Extracted data
************

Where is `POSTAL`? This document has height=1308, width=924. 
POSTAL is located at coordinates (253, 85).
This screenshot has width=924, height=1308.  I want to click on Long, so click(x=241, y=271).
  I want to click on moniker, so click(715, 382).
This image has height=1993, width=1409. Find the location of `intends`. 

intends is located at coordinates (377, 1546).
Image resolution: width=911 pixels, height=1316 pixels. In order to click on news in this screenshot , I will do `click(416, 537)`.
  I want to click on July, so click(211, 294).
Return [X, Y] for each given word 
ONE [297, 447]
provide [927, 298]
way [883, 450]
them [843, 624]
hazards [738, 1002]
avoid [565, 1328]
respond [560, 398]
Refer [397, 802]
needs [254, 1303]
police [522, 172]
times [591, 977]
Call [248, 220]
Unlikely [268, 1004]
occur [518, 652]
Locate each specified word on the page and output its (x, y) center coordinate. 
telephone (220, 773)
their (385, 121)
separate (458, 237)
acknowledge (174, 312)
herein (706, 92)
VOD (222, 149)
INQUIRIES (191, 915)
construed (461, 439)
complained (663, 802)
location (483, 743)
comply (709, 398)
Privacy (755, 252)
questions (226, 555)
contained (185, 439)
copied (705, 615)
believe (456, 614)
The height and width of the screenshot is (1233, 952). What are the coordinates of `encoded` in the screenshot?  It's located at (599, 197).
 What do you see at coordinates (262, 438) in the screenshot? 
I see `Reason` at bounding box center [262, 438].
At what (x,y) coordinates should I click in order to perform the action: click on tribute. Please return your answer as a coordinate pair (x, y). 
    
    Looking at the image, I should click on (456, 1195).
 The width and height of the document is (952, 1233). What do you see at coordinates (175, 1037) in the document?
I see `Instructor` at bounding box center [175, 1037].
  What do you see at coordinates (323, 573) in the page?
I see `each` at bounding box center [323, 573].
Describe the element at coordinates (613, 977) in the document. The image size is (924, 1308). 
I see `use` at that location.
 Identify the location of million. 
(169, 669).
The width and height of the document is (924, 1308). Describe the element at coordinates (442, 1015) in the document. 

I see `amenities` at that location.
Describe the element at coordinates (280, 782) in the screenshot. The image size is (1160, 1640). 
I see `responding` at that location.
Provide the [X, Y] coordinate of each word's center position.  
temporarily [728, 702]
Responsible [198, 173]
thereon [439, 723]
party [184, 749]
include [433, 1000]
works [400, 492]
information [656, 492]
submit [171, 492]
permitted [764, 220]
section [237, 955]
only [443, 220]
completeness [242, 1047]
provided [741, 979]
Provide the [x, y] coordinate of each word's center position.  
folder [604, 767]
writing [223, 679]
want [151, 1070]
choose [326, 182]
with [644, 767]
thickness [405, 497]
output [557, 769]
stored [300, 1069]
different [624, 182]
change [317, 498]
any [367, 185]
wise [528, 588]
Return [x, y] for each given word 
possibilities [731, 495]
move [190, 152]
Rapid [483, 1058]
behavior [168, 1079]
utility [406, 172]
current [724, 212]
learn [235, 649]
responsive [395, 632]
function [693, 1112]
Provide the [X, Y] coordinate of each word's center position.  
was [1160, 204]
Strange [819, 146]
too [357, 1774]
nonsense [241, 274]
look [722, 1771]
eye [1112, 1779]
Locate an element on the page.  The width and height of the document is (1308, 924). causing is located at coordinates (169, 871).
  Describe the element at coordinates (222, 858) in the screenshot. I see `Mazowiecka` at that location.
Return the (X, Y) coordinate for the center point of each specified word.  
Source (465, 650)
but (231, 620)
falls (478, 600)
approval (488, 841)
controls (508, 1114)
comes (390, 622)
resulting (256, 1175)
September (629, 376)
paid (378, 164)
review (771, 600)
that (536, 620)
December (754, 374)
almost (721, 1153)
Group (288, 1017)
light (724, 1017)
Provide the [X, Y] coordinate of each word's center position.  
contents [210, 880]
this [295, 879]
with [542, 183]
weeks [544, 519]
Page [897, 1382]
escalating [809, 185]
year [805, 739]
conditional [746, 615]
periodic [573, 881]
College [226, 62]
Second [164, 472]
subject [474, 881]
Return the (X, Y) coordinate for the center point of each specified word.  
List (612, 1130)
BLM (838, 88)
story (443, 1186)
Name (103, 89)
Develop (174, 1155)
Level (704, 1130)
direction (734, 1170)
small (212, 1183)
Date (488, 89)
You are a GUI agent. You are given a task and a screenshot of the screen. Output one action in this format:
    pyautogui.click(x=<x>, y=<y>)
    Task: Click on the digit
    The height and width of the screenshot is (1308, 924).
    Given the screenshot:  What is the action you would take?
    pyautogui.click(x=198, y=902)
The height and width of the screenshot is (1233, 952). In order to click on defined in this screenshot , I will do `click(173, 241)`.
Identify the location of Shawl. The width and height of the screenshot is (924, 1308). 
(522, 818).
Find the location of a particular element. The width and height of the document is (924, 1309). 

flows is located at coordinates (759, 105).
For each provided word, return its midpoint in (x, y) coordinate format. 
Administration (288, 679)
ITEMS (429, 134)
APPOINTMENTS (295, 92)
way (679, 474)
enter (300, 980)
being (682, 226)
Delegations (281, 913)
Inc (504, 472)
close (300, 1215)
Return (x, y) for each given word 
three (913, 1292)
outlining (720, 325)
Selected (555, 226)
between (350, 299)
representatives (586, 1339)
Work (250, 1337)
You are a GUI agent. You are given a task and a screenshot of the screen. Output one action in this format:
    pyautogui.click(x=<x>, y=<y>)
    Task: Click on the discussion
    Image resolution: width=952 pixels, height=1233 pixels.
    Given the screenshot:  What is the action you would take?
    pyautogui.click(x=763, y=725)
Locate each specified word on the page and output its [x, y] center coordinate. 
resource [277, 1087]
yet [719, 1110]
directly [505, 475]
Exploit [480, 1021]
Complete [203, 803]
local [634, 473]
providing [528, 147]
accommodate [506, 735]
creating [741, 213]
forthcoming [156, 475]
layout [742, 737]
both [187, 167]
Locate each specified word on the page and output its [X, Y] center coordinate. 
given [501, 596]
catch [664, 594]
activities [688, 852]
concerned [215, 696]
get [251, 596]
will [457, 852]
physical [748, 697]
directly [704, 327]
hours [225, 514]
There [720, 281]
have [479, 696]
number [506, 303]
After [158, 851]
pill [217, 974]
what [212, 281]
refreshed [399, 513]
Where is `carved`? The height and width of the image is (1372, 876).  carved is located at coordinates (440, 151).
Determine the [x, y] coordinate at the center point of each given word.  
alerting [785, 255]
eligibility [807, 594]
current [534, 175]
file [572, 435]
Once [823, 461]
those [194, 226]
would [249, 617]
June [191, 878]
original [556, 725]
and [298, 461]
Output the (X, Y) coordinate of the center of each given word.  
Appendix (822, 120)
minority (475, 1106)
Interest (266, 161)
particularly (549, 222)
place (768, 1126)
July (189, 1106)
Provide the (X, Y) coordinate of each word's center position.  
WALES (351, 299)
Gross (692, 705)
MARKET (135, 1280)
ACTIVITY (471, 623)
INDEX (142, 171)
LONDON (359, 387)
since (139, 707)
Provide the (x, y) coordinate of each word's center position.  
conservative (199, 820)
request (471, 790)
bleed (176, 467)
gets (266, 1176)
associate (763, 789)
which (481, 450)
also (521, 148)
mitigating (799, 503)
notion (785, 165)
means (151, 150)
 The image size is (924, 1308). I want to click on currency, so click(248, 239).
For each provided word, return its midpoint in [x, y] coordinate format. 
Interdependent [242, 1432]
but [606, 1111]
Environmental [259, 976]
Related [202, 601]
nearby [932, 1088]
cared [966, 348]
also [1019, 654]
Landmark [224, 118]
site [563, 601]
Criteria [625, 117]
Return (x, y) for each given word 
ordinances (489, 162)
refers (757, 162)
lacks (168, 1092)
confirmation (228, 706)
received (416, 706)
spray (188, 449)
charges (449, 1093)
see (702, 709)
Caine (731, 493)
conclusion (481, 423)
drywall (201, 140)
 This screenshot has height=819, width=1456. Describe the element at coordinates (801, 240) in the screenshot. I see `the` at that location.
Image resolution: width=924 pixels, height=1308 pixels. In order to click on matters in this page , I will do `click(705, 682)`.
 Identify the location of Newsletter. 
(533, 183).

************

Exercise goal
Find each line in the material above that contains the word "Where", and copy those lines.

The reply
Where is `POSTAL`? This document has height=1308, width=924. 
Where is `carved`? The height and width of the image is (1372, 876).  carved is located at coordinates (440, 151).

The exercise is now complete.